**Passage extrait:**
================

Hier, 21 novembre 2019, la rue devrait reprendre, à nouveau, du service à Conakry et dans les principales villes de l’intérieur de la  Guinée avec un nouvel appel à manifester des opposants au référendum visant à modifier la Constitution, voulu par le président de la République, Alpha Condé. Cette manifestation fait suite à la marche des femmes qui, spatules en main, ont joint, il y a quelques jours déjà, leurs voix à la forte clameur qui monte en Guinée contre une éventuelle modification  de la loi fondamentale. C’est donc peu que de dire que la météo politique annonce, à nouveau, un sale temps sur les sommets du Fouta Djalon avec cette élévation progressive des températures. Car, la question que tout le monde se pose, est la suivante : le régime va-t-il encore sortir l’arme de la répression comme il en a pris l’habitude?

 

Alpha Condé aurait tort de rester sourd à la rue qui gronde

 

Trop tôt pour y répondre mais comme disent les Ivoiriens, « tout près n’est pas loin ». Mais une chose est certaine : depuis qu’Alpha Condé a réveillé les vieux démons de la division et de la haine avec son projet de tripatouillage de la Constitution, les marches se succèdent chaque semaine dans son pays, donnant lieu à des affrontements meurtriers entre manifestants et forces de l’ordre si fait qu’il faut craindre que les manifestations d’aujourd’hui ne débouchent aussi sur un bain de sang. Et pendant que la Guinée tout entière se transforme en un immense champ de bataille jonché de  cadavres, Alpha Condé continue d’avancer, se cramponnant  à son funeste dessein de pouvoir à vie et ce, malgré les mises en garde de la procureure de la Cour pénale internationale (CPI). En effet, l’on se souvient que Fatou Bensouda avait, dans un communiqué, lancé en ces termes, un avertissement aux responsables de l’escalade de la violence en Guinée : « Toute personne qui commet, ordonne, incite, encourage ou contribue de tout autre manière, à commettre des crimes atroces, est passible de poursuites devant les tribunaux guinéens ou par la CPI ». Mais cela suffira-t-il à faire démordre le Professeur ?   Qui connait l’homme, ne peut répondre que par la négative. Et pour cause. D’abord, Condé donne l’impression d’être trop imbu de sa personne au point de se croire tout droit sorti de la cuisse de Jupiter. Il regarde avec condescendance le peuple guinéen dont les amères complaintes lui passent dessus comme de l’eau sur les plumes d’un canard.  Ensuite, l’homme a été quelque peu ragaillardi par la contremarche qu’il a organisée pour répondre aux manifs de l’opposition et pour laquelle il se vante d’avoir mobilisé plus d’un million de Guinéens. Enfin, sans doute, l’homme compte-t-il sur les clivages communautaires très accentués en Guinée et qu’il instrumentalise à souhait. Mais quelles que soient ses motivations, Alpha Condé aurait tort de rester sourd à la rue qui gronde.En effet, il y a des signes qui ne trompent pas et l’homme devrait savoir les lire. Le premier de ces signes, ce sont les désertions qui se font dans  ses rangs. Quand un navire veut se saborder, on le sait rien qu’à regarder les rats qui le quittent précipitamment.

================

**Consigne:** Recopiez fidèlement le passage de l'article sur la Guinée, de « Hier, 21 novembre » à « a pris l’habitude? ». Les lignes ci-dessous n'ont aucun rapport avec l'article sur la Guinée.

**Bloc de données:**
================

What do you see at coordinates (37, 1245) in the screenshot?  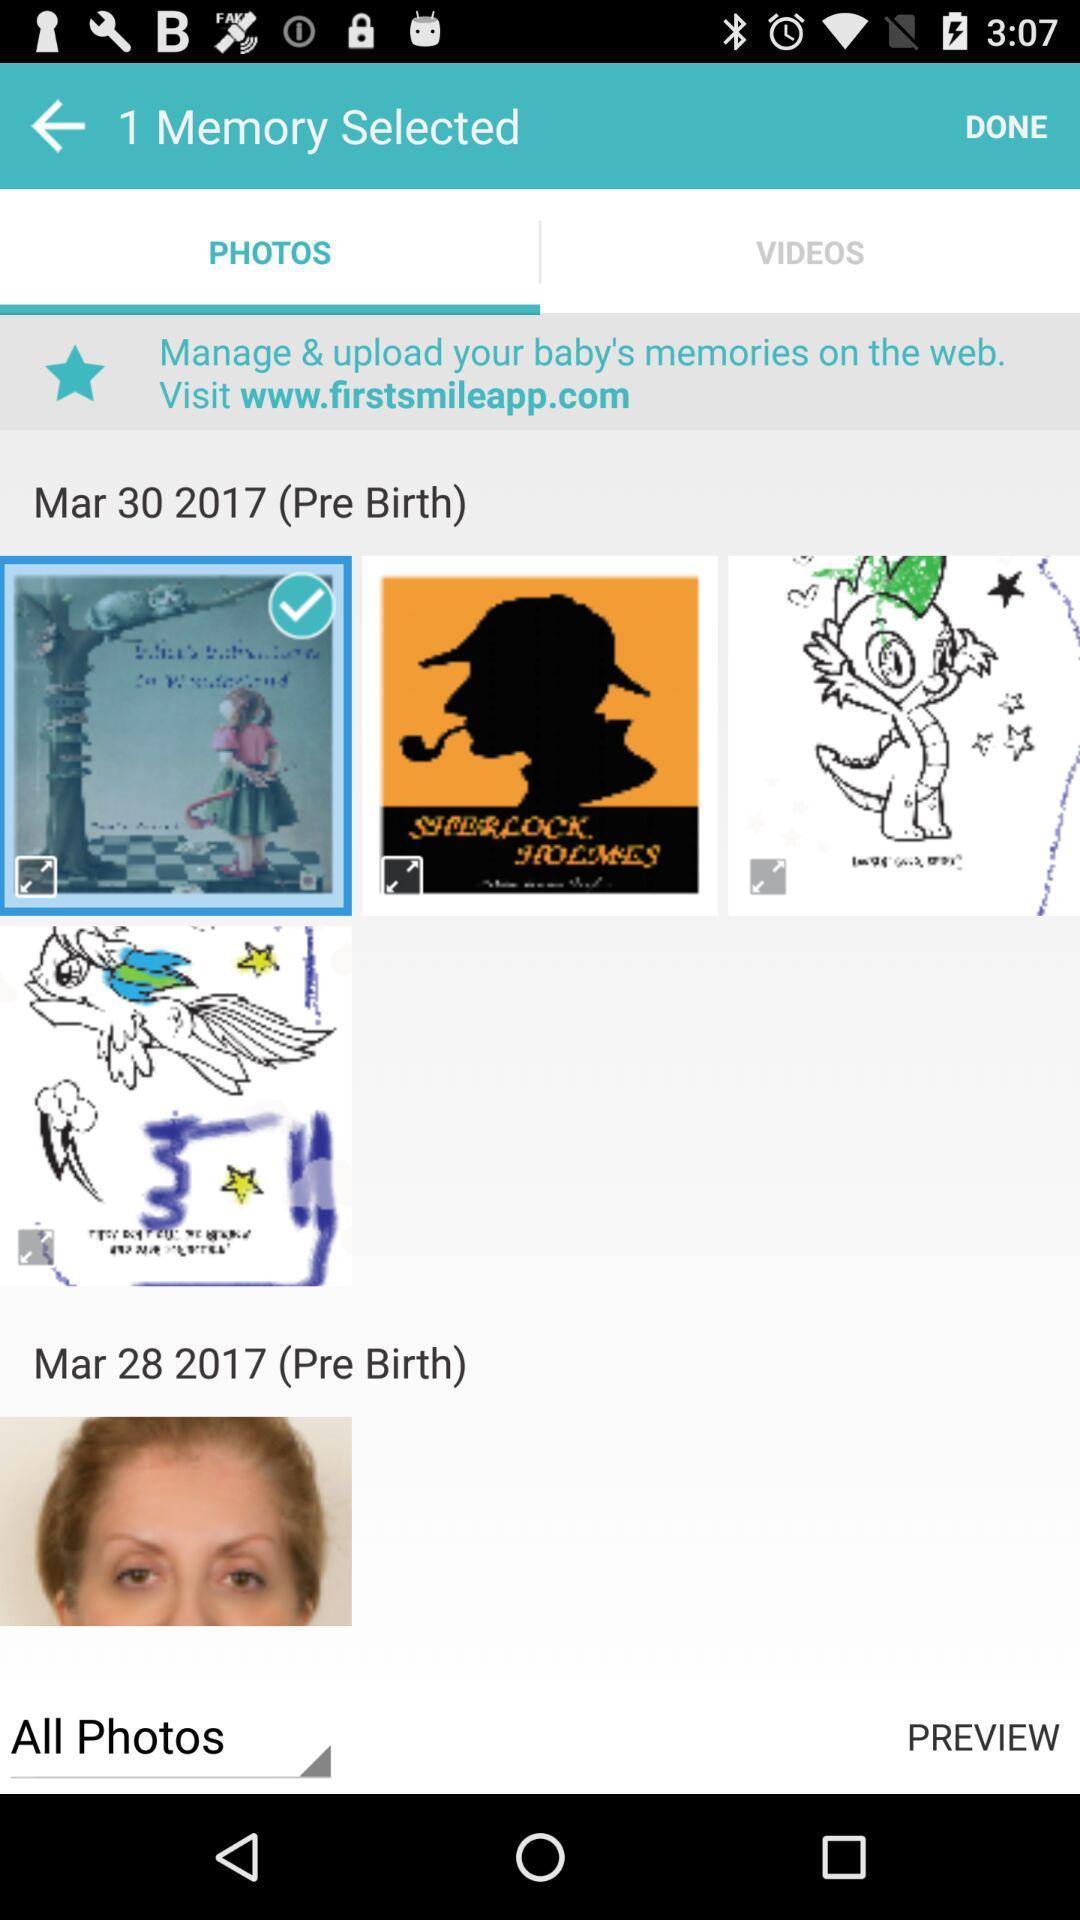 I see `expand image` at bounding box center [37, 1245].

================

**Corrigé:**
Hier, 21 novembre 2019, la rue devrait reprendre, à nouveau, du service à Conakry et dans les principales villes de l’intérieur de la  Guinée avec un nouvel appel à manifester des opposants au référendum visant à modifier la Constitution, voulu par le président de la République, Alpha Condé. Cette manifestation fait suite à la marche des femmes qui, spatules en main, ont joint, il y a quelques jours déjà, leurs voix à la forte clameur qui monte en Guinée contre une éventuelle modification  de la loi fondamentale. C’est donc peu que de dire que la météo politique annonce, à nouveau, un sale temps sur les sommets du Fouta Djalon avec cette élévation progressive des températures. Car, la question que tout le monde se pose, est la suivante : le régime va-t-il encore sortir l’arme de la répression comme il en a pris l’habitude?